Collection entries -
=== Section Start ===
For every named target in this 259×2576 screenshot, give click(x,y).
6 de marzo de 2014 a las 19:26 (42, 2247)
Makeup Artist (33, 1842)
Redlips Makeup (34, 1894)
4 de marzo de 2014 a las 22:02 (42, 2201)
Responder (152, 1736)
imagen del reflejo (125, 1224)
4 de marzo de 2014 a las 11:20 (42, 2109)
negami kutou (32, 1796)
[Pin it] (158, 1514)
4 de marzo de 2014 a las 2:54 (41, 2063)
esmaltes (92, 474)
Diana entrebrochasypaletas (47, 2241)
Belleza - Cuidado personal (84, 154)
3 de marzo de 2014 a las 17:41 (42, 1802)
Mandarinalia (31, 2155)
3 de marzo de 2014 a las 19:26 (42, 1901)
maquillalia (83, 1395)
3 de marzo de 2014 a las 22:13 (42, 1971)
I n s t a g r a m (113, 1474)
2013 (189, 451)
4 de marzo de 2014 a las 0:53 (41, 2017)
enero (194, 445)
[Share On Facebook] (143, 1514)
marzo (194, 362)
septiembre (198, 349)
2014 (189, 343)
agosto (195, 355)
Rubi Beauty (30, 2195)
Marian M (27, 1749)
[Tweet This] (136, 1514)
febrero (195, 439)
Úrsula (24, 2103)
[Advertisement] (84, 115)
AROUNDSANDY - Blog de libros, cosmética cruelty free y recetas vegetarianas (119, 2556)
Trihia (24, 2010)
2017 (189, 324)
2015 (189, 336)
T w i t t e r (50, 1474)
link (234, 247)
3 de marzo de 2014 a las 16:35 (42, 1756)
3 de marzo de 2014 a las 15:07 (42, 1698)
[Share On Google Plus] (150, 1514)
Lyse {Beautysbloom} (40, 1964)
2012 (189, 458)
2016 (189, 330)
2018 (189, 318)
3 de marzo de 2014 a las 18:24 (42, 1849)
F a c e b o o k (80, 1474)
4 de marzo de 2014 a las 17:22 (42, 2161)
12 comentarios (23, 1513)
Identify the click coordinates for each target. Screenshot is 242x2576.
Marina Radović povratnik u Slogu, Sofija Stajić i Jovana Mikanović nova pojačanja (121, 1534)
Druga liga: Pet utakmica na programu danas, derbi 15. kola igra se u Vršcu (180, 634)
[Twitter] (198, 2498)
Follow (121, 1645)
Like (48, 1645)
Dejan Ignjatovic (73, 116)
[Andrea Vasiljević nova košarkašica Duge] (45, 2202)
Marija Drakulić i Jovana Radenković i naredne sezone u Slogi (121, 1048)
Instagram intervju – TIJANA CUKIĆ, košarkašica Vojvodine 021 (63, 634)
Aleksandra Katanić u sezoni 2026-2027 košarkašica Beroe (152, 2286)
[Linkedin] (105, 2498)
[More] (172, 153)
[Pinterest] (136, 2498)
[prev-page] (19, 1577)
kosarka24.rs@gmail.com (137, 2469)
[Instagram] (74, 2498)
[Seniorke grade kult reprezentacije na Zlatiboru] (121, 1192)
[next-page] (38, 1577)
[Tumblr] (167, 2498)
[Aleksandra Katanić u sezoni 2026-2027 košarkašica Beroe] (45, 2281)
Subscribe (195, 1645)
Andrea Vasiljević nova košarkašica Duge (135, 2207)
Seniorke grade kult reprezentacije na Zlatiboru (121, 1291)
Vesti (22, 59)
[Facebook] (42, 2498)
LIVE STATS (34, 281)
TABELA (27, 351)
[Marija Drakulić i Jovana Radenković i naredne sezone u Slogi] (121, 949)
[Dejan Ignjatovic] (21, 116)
=== Section End ===
Which lines above include the word "kult"? Return each one.

Solution -
[Seniorke grade kult reprezentacije na Zlatiboru] (121, 1192)
Seniorke grade kult reprezentacije na Zlatiboru (121, 1291)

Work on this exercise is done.